We do a weekly planning session to help us make plans to achieve the goals we set in our yearly planning session. More about that here. We usually do our weekly planning on Sunday afternoons after church while the baby is napping. Oak usually sticks around for a few minutes, then gets bored, and walks away. Then all week, he asks us to do things that aren’t in the plan. It seemed like it was time to get him more involved in setting goals and planning for the week.

Materials We Used

  • Large Blocks or Rocks or Paper Stones

  • Paper

  • Crayons or Colored Pencils or Markers

  • Picture of Heavenly Father (optional)

  • Picture of Earth (optional)

Discussing the Why

We started by talking about how he is a child of God and lived with God before we came to Earth. We pretended that dad was God (we could have had him hold a picture of Heavenly Father) and Oak went and stood by him and then when he came to earth he came and sat by me (I could have held a picture of Earth). Now that he’s on Earth, he’s not with Heavenly Father. But he is trying to get back to him! Jesus showed us how to find joy and improve ourselves on the path back:

As we increase intellectually (wisdom), physically (stature), spiritually (favor with God), and socially (favor with man), and make covenants it’s bringing us closer to Heavenly Father.

We had Oak build a path out of large wooden blocks back to Nate. You could also use paper or rocks to make the path.

Setting the Goals

Then we went through each category. For each category, I wrote the category name on the paper and had Oak color it. Then we talked about what the category means. and wrote down things that he is already doing well in that category. We asked him to choose one new thing that he wants to learn or try. Or one thing that he is already doing that he wants to improve. Sometimes we had to throw out a few suggestions to get the creative juices flowing. When he chose his goal, we wrote it down and circled it. We did this for each category. You could hang this up on the fridge or mirror when you are done. We wrote ours in Oak’s journal.

Following Up

Now, I feel like the most important part of this is to make sure they actually accomplish some of the goals so that they can feel that good feeling that comes from accomplishing goals! And at this age, they are relying on YOUR support to make that happen. Our support for daily and. weekly goals looked different. Oak’s physical goal was to drink a glass of water every day first thing in the morning. So, after a few days of reminding him and forgetting, we brainstormed some things we could do to help him remember. We ended up putting a note on the fridge so that we would see it when we went to make breakfast.

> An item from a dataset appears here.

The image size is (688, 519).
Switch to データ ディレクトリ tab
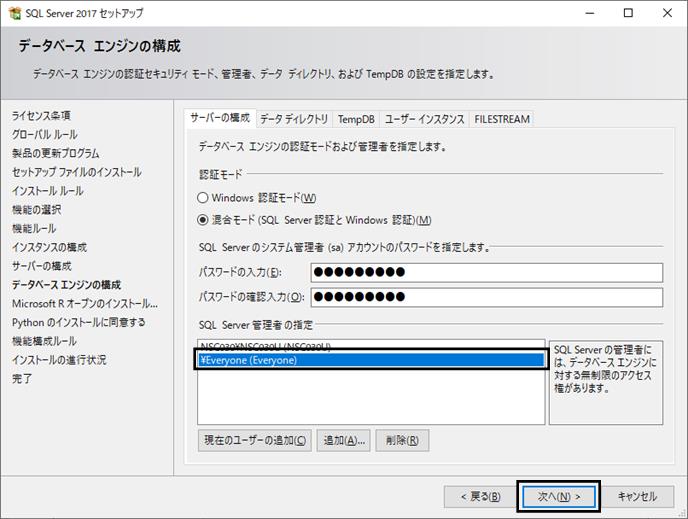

Later we revised the goal to be both Mom and Oak drink a glass of water in the morning so we could help each other.

For his weekly goals, we had a mini follow-up session halfway through the week where we made sure we had either accomplished his weekly goals or had plans to accomplish them before the end of the week.

We now start our weekly planning session discussing with Oak how he felt like his goals went, whether he wants to change any of them for the next week, and making plans for how he will accomplish those goals this week. It has engaged him in the rest of the planning session and he feels like he is more in control of his week.

Have you set goals with your preschoolers? What has worked for you?